Mila berbalik saat Kevin memanggil namanya, dan dia bisa melihat bahwa Kevin tengah tersenyum padanya saat ini.

Dan senyuman itu ...

... sangat manis.

Mila mengakuinya.

"Jangan khawatir. Mama kamu pasti akan baik-baik saja," ujarnya, membuat Mila mengangguk dengan memberikan senyum yang sama.

Lalu dia segera memegang gagang pintu ruangan Kevin, dan melangkah keluar dari sana.

***

Setelah dari kantor Kevin, Mila kembali ke rumah sakit. Dia berjalan menuju ruang IGD, tempat ibunya dirawat, karena Mila masih belum bisa membayar kamar perawatan untuk ibunya.

Namun, saat dia tidak bisa menemukan keberadaan ibunya, Mila menjadi panik. Takut terjadi sesuatu pada ibunya saat dia pergi tadi.
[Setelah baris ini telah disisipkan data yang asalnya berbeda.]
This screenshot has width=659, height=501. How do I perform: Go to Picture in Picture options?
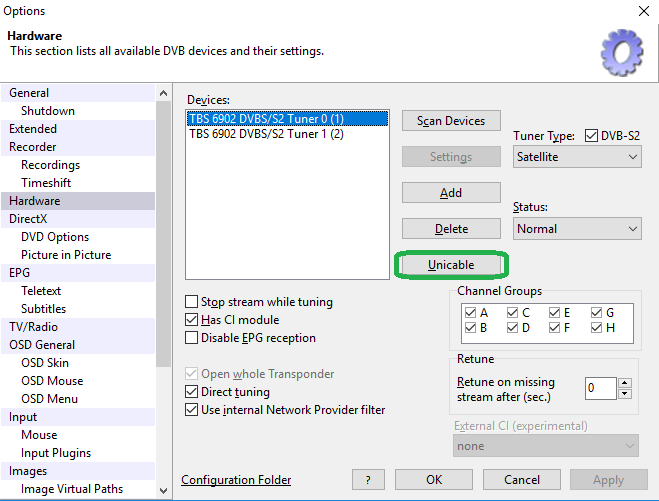click(x=66, y=255)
"Maaf Suster, mama saya ada di mana, ya? Kenapa tidak ada di sini?" tanyanya pada perawat yang bertugas di IGD.

Perawat itu membuka berkas di depannya. "Pasien atas nama Nyonya Daisy Isabella?" Mila mengangguk mengiyakan.

"Di sini tertulis bahwa Nyonya Daisy sudah dipindahkan ke ruang perawatan."

Mila terkejut mendengarnya. "Loh saya kan belum membayar biaya ruang rawat mama saya, Suster. Coba diperiksa lagi, mungkin Suster salah membaca informasinya."

Tetapi suster itu justru menggeleng. "Tidak ada yang salah. Nyonya Daisy dipindahkan ke ruang VVIP no.3 setengah jam yang lalu. Dan orang yang membayarnya atas nama Tuan Ralph Kevin Arsenio. Coba lihat, ini seluruh rincian biaya perawatan mama kamu sampai dua pekan ke depan termasuk biaya operasinya. Semua sudah dibayar lunas."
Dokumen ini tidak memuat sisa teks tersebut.